The Macau Government Tourism Office (MGTO) is nixing plans for Chinese Lunar New Year festivities on the peninsula following confirmation of a second case of the coronavirus.
It was reported Thursday that Wang Guangfa, 66, of Peking University First Hospital was the second patient diagnosed with the respiratory illness. The first coronavirus case in Macau involved a 52-year-old woman from Wuhan who was visiting the peninsula for work earlier this week. She remains under quarantine at a local hospital.
Wuhan, a city in central China that’s the capital of the Hubei province, has almost 11.1 million residents, or the population of New York and Chicago combined. Chinese authorities shut down public transportation in the metropolitan area today, and passenger flights and train services have been halted.
News of the scrapped Chinese Lunar New Year celebration comes at a tenuous time for the Special Administrative Region’s (SAR) gaming industry, the primary source of economic activity there. Some analysts expected that with the festivities bridging January and February, gross gaming revenue (GGR) could increase in the first two months of 2020 following a rough 2019.
Macau cancels all Lunar New Year festivities as it got 2nd case of the Wuhan Virus. Not good,” said Natixis senior economist Trinh Nguyen on Twitter. “Fear will infect all fun-related activities & not good news at all for Q1 growth figures, especially retail sales, etc.”
News of MGTO’s decision to end the New Year parties before the fun even started came just a day after the group met with contractors and tourism industry officials. They discussed ways of bolstering coronavirus screening. Macau’s gaming venues have been using temperature screening devices at all points of entry, and staffers have been wearing surgical masks to reduce exposure to the virus.
As of midnight Pacific time, MGTO’s website still featured links to attractions related to the Lunar New Year celebration.
Gaming Impact Could be Steep
Not surprisingly, the coronavirus has drawn comparisons to the SARS epidemic that killed 800 around the world, including nearly 300 in Hong Kong, earlier this century. Currently dubbed 2019-nCoV, the illness is believed to be a previously undiscovered strain of coronavirus.
SARS, or severe acute respiratory syndrome, and the common cold for that matter, are classified as coronaviruses.
Thus far, health officials and medical officials have been reluctant to label 2019-nCoV as comparable to SARS. Prior to the announcement of the scuttled New Year festivities, Macau experts and analysts believed that if the peninsula experienced just a small number of cases and the two-week long celebration proceeded as planned, the impact to revenue and visits would be negligible.
However, some speculated that if 2019-nCoV morphs into a SARS-esque epidemic, Macau GGR for January could slump by a double-digit percentage.
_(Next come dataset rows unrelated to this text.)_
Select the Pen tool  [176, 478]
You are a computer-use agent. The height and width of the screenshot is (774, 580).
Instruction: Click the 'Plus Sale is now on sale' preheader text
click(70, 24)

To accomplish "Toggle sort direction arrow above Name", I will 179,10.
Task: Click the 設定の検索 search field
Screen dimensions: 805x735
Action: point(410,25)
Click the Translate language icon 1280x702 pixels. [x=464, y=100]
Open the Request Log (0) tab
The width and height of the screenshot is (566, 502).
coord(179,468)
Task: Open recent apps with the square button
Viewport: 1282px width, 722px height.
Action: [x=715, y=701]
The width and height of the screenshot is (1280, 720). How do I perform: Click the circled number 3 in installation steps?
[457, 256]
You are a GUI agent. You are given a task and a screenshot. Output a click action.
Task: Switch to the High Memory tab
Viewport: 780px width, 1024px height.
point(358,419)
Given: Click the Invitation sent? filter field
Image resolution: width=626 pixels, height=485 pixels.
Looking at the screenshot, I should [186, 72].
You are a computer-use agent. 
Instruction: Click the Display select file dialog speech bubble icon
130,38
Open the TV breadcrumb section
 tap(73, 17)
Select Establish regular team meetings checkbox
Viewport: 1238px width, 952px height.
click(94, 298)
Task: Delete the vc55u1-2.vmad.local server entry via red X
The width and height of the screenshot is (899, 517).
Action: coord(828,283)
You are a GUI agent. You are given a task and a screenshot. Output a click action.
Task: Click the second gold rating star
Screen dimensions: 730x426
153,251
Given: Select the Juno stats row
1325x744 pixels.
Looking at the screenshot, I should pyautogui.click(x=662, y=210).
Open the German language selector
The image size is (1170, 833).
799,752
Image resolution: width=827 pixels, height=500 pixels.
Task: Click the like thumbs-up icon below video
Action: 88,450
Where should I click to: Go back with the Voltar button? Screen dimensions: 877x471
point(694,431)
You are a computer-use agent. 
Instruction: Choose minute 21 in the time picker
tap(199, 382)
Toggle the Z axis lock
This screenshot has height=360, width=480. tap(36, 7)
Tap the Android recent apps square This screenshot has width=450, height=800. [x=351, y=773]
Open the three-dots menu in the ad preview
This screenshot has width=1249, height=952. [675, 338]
Numbers vary from year to year, but the New Year celebrations usually bring an uptick in visits to the peninsula. This year, nearly all of the hotel rooms there were booked prior to news of the first 2019-nCoV case.
The coronavirus cases are the latest headwinds Macau operators, such as Las Vegas Sands, Melco Resorts, and MGM China are facing.
For much of 2019, GGR on the peninsula was hindered by the US/China trade war and sluggishness in the latter’s economy, the world’s second-largest.
To cap off the weakness, Beijing late last November began employing visa controls in advance of President Xi Jinping’s December visit to the SAR. That policy limited visits to the gaming mecca and was a revenue drag in the last two months of the year.